> _Your task_
Beneath this task are records; count how many lines include the string "width" and answer with that number alone.

Segment Start: Data

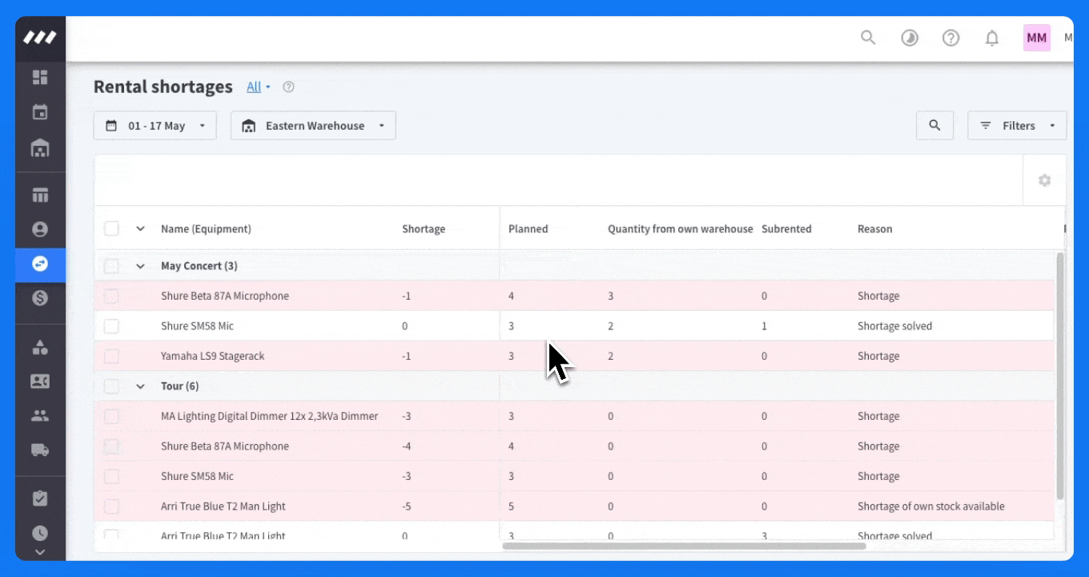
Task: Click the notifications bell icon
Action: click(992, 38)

Segment End: Data
Segment Start: Data

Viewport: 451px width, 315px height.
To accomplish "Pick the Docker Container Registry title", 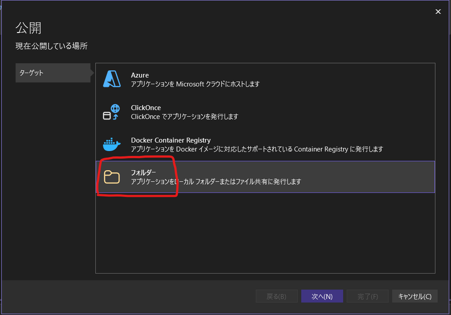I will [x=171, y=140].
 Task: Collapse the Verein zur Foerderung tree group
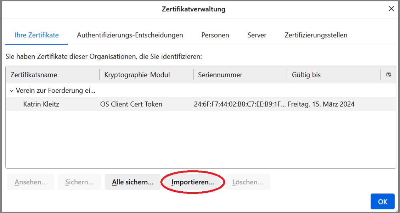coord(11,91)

Segment End: Data
Segment Start: Data

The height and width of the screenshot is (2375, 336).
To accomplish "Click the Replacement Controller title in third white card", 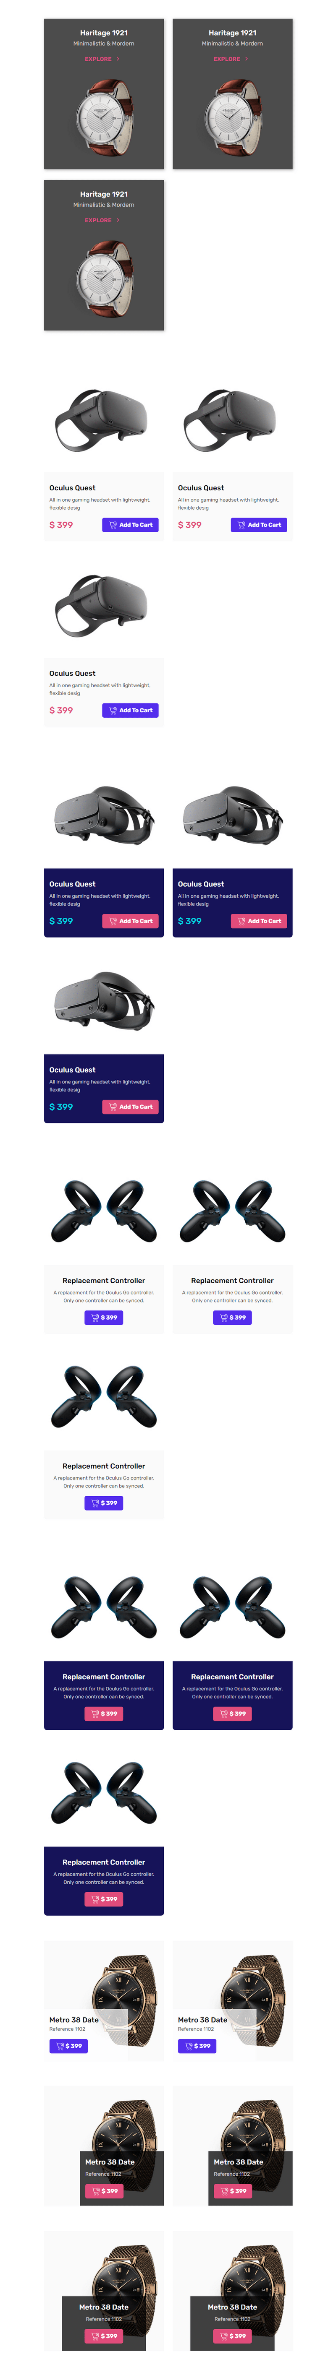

Segment End: Data

> _Task solution_
2